**TASK ITEM:** In the records below, find the line holding "Screen dimensions: 1390x868" and the line holding "This screenshot has width=1492, height=812.". Set down both, with every line between them, exactly.

--- STORED DATA Enclosed Below ---

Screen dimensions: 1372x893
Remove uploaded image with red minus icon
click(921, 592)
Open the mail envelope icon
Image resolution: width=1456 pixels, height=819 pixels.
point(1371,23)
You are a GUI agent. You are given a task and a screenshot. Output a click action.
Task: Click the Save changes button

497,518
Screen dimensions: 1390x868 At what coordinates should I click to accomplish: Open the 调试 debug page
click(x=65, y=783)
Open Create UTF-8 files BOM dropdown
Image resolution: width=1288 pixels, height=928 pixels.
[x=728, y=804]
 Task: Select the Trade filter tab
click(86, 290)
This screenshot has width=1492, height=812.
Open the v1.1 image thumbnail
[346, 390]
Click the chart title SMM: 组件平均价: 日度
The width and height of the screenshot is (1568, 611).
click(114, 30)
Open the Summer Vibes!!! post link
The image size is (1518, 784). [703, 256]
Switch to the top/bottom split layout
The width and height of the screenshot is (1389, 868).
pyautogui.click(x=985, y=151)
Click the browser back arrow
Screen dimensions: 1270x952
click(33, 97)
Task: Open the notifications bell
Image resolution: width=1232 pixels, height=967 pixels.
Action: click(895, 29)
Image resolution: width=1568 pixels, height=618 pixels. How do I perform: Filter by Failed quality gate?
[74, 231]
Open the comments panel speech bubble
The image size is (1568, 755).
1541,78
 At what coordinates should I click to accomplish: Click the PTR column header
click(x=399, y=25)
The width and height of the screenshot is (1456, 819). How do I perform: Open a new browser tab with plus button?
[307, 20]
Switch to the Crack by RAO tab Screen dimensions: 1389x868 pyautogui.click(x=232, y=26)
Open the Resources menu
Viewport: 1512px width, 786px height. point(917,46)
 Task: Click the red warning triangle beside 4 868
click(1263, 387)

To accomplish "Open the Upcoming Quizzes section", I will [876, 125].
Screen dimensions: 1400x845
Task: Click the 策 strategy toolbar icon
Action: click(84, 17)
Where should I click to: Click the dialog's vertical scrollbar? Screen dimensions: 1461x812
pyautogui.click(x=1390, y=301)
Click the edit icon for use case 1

--- End of Enclosed STORED DATA ---

**REPLY:**
Screen dimensions: 1390x868 At what coordinates should I click to accomplish: Open the 调试 debug page
click(x=65, y=783)
Open Create UTF-8 files BOM dropdown
Image resolution: width=1288 pixels, height=928 pixels.
[x=728, y=804]
 Task: Select the Trade filter tab
click(86, 290)
This screenshot has width=1492, height=812.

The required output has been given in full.